§ What the task requires
Exactly as written, transcribe the data that follows.

§ Record excerpts
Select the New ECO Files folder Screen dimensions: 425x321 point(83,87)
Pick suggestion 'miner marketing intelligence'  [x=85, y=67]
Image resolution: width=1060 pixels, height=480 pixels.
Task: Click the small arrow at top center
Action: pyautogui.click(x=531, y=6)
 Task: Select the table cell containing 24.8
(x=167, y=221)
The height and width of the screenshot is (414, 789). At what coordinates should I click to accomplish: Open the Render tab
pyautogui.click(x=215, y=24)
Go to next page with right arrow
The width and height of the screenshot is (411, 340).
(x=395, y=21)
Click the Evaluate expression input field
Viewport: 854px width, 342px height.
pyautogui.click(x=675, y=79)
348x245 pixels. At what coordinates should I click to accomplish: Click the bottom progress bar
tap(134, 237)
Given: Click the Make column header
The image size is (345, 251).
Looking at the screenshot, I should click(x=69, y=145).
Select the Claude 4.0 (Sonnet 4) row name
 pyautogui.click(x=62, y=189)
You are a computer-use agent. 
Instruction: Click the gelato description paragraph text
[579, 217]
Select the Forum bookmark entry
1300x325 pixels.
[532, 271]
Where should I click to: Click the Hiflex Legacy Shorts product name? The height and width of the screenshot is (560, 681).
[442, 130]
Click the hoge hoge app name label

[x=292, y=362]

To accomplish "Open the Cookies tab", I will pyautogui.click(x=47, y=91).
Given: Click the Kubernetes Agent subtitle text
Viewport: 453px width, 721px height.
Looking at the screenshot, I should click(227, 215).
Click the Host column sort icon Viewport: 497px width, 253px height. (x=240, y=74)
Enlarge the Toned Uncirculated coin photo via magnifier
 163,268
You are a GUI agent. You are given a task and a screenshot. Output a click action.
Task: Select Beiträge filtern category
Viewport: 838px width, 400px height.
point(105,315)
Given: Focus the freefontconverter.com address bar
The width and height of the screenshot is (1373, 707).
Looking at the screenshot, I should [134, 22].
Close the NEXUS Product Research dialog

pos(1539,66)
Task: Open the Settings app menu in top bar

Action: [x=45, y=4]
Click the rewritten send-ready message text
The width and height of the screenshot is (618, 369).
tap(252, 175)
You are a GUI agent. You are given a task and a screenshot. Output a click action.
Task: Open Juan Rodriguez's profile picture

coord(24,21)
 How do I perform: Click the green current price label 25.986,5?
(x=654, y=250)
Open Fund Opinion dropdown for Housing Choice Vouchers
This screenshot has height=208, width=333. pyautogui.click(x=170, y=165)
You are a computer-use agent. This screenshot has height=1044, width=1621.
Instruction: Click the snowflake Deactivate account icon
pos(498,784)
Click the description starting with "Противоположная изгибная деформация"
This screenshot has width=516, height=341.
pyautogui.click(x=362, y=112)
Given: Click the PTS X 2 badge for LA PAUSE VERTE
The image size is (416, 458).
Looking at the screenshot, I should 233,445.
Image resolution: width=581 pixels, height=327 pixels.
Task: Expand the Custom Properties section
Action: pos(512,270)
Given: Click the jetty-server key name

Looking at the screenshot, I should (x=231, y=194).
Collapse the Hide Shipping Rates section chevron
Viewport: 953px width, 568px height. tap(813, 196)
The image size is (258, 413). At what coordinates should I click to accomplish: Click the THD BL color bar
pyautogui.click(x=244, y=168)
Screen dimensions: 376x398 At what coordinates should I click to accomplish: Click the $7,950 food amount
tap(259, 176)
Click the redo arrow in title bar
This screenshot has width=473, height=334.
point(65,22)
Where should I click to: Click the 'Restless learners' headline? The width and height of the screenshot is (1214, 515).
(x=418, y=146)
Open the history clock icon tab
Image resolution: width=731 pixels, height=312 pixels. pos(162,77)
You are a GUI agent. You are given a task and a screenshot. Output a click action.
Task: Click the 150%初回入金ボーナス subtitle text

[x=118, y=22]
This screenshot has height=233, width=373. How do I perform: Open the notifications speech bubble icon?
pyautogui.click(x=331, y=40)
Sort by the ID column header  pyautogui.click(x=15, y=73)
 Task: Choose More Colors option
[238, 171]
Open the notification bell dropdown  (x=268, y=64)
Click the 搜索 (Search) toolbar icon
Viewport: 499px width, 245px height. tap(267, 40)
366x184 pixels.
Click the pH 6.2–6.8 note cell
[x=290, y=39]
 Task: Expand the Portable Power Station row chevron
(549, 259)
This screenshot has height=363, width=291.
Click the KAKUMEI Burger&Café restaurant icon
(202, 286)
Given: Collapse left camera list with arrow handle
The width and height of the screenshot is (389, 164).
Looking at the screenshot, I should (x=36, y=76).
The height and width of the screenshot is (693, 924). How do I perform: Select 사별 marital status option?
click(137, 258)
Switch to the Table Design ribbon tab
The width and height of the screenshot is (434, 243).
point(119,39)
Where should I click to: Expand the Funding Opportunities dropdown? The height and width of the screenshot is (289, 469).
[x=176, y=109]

§ The completed task
Select the New ECO Files folder Screen dimensions: 425x321 point(83,87)
Pick suggestion 'miner marketing intelligence'  [x=85, y=67]
Image resolution: width=1060 pixels, height=480 pixels.
Task: Click the small arrow at top center
Action: pyautogui.click(x=531, y=6)
 Task: Select the table cell containing 24.8
(x=167, y=221)
The height and width of the screenshot is (414, 789). At what coordinates should I click to accomplish: Open the Render tab
pyautogui.click(x=215, y=24)
Go to next page with right arrow
The width and height of the screenshot is (411, 340).
(x=395, y=21)
Click the Evaluate expression input field
Viewport: 854px width, 342px height.
pyautogui.click(x=675, y=79)
348x245 pixels. At what coordinates should I click to accomplish: Click the bottom progress bar
tap(134, 237)
Given: Click the Make column header
The image size is (345, 251).
Looking at the screenshot, I should click(x=69, y=145).
Select the Claude 4.0 (Sonnet 4) row name
 pyautogui.click(x=62, y=189)
You are a computer-use agent. 
Instruction: Click the gelato description paragraph text
[579, 217]
Select the Forum bookmark entry
1300x325 pixels.
[532, 271]
Where should I click to: Click the Hiflex Legacy Shorts product name? The height and width of the screenshot is (560, 681).
[442, 130]
Click the hoge hoge app name label

[x=292, y=362]

To accomplish "Open the Cookies tab", I will pyautogui.click(x=47, y=91).
Given: Click the Kubernetes Agent subtitle text
Viewport: 453px width, 721px height.
Looking at the screenshot, I should click(227, 215).
Click the Host column sort icon Viewport: 497px width, 253px height. (x=240, y=74)
Enlarge the Toned Uncirculated coin photo via magnifier
 163,268
You are a GUI agent. You are given a task and a screenshot. Output a click action.
Task: Select Beiträge filtern category
Viewport: 838px width, 400px height.
point(105,315)
Given: Focus the freefontconverter.com address bar
The width and height of the screenshot is (1373, 707).
Looking at the screenshot, I should [134, 22].
Close the NEXUS Product Research dialog

pos(1539,66)
Task: Open the Settings app menu in top bar

Action: [x=45, y=4]
Click the rewritten send-ready message text
The width and height of the screenshot is (618, 369).
tap(252, 175)
You are a GUI agent. You are given a task and a screenshot. Output a click action.
Task: Open Juan Rodriguez's profile picture

coord(24,21)
 How do I perform: Click the green current price label 25.986,5?
(x=654, y=250)
Open Fund Opinion dropdown for Housing Choice Vouchers
This screenshot has height=208, width=333. pyautogui.click(x=170, y=165)
You are a computer-use agent. This screenshot has height=1044, width=1621.
Instruction: Click the snowflake Deactivate account icon
pos(498,784)
Click the description starting with "Противоположная изгибная деформация"
This screenshot has width=516, height=341.
pyautogui.click(x=362, y=112)
Given: Click the PTS X 2 badge for LA PAUSE VERTE
The image size is (416, 458).
Looking at the screenshot, I should 233,445.
Image resolution: width=581 pixels, height=327 pixels.
Task: Expand the Custom Properties section
Action: pos(512,270)
Given: Click the jetty-server key name

Looking at the screenshot, I should (x=231, y=194).
Collapse the Hide Shipping Rates section chevron
Viewport: 953px width, 568px height. tap(813, 196)
The image size is (258, 413). At what coordinates should I click to accomplish: Click the THD BL color bar
pyautogui.click(x=244, y=168)
Screen dimensions: 376x398 At what coordinates should I click to accomplish: Click the $7,950 food amount
tap(259, 176)
Click the redo arrow in title bar
This screenshot has width=473, height=334.
point(65,22)
Where should I click to: Click the 'Restless learners' headline? The width and height of the screenshot is (1214, 515).
(x=418, y=146)
Open the history clock icon tab
Image resolution: width=731 pixels, height=312 pixels. pos(162,77)
You are a GUI agent. You are given a task and a screenshot. Output a click action.
Task: Click the 150%初回入金ボーナス subtitle text

[x=118, y=22]
This screenshot has height=233, width=373. How do I perform: Open the notifications speech bubble icon?
pyautogui.click(x=331, y=40)
Sort by the ID column header  pyautogui.click(x=15, y=73)
 Task: Choose More Colors option
[238, 171]
Open the notification bell dropdown  (x=268, y=64)
Click the 搜索 (Search) toolbar icon
Viewport: 499px width, 245px height. tap(267, 40)
366x184 pixels.
Click the pH 6.2–6.8 note cell
[x=290, y=39]
 Task: Expand the Portable Power Station row chevron
(549, 259)
This screenshot has height=363, width=291.
Click the KAKUMEI Burger&Café restaurant icon
(202, 286)
Given: Collapse left camera list with arrow handle
The width and height of the screenshot is (389, 164).
Looking at the screenshot, I should (x=36, y=76).
The height and width of the screenshot is (693, 924). How do I perform: Select 사별 marital status option?
click(137, 258)
Switch to the Table Design ribbon tab
The width and height of the screenshot is (434, 243).
point(119,39)
Where should I click to: Expand the Funding Opportunities dropdown? The height and width of the screenshot is (289, 469).
[x=176, y=109]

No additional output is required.